* Exercise material:
· · · ·

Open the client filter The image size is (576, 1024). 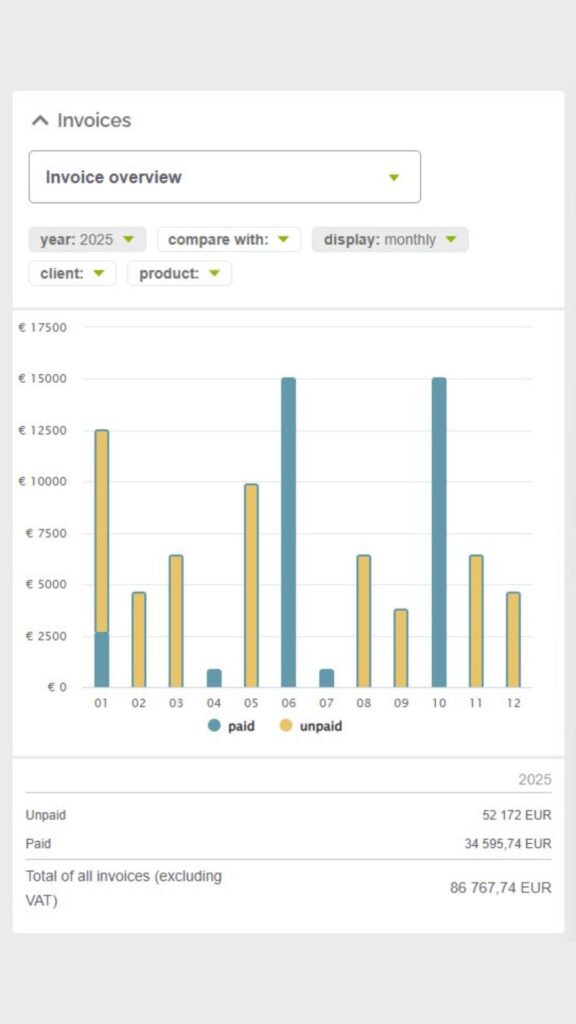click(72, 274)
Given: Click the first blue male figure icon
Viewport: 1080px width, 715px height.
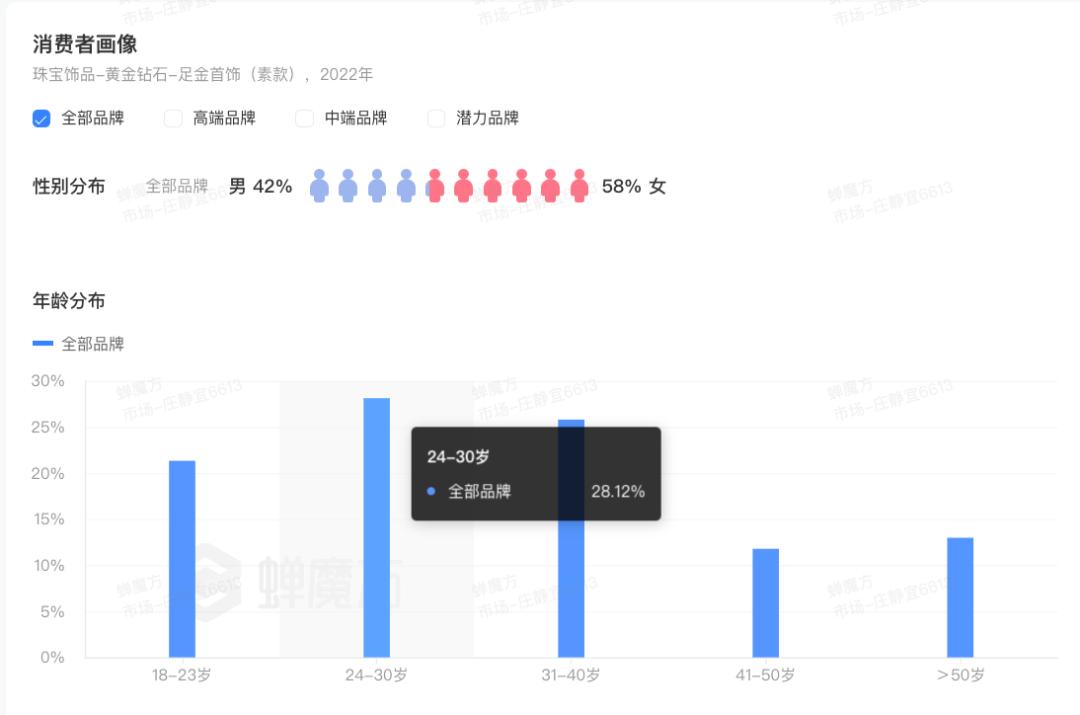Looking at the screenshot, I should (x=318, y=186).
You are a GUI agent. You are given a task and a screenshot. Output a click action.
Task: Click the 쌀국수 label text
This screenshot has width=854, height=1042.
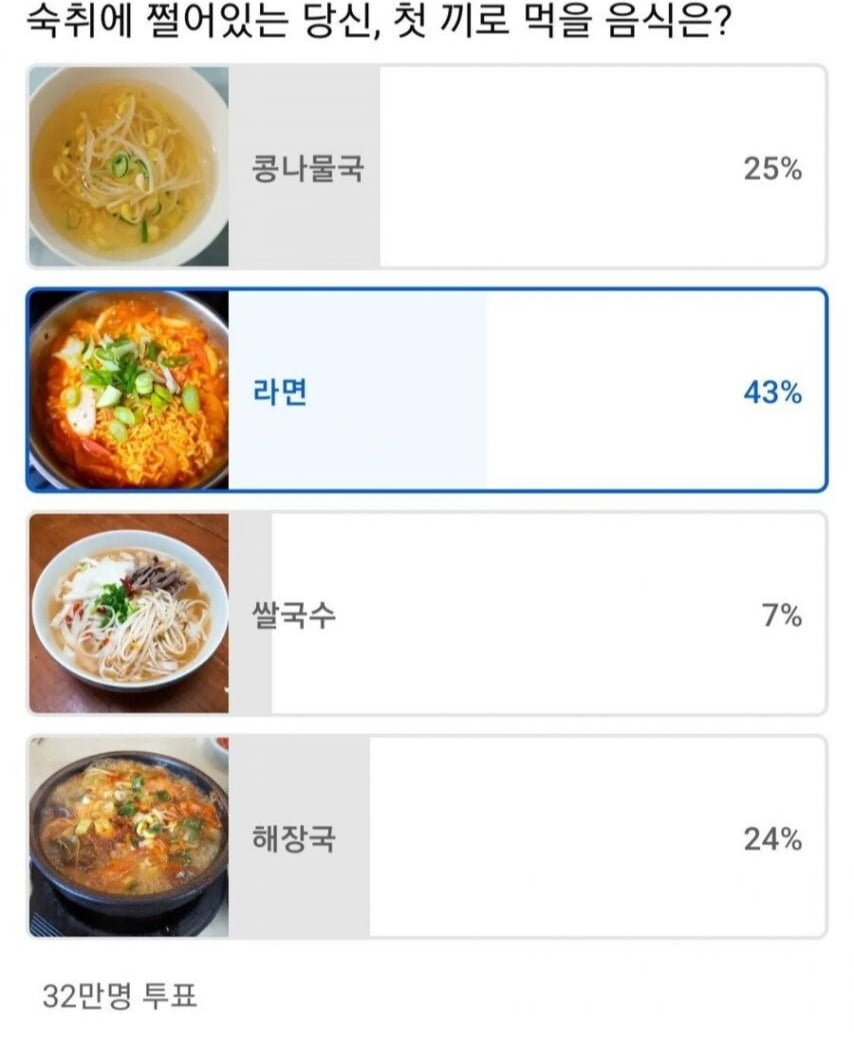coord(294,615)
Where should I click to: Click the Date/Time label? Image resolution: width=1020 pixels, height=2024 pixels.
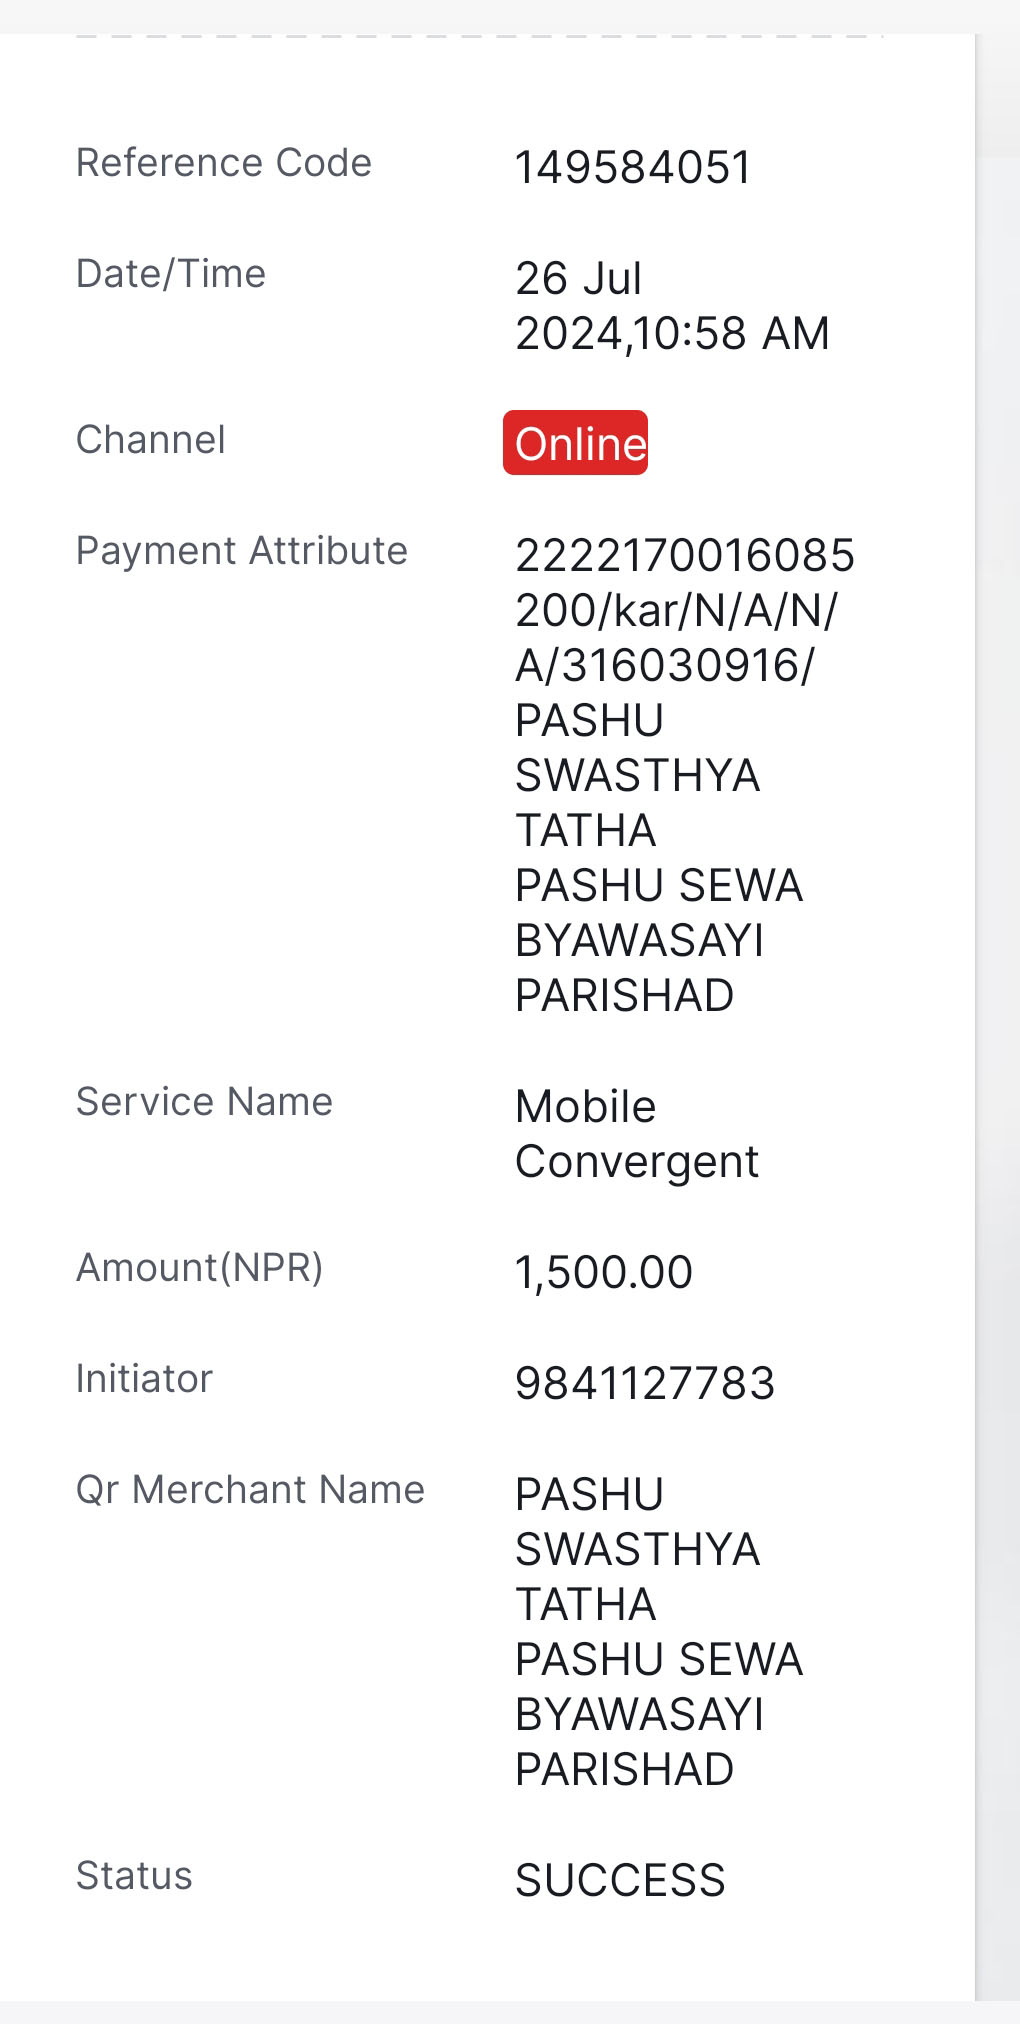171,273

· · · ·

* Work order: Starting with the line that contains "Task: Click the 쌀국수 label text", give the lines again exactly as they appear through the last line of the data, pictures excluded.

* Reply:
Task: Click the 쌀국수 label text
This screenshot has width=854, height=1042.
coord(294,615)
Where should I click to: Click the Date/Time label? Image resolution: width=1020 pixels, height=2024 pixels.
171,273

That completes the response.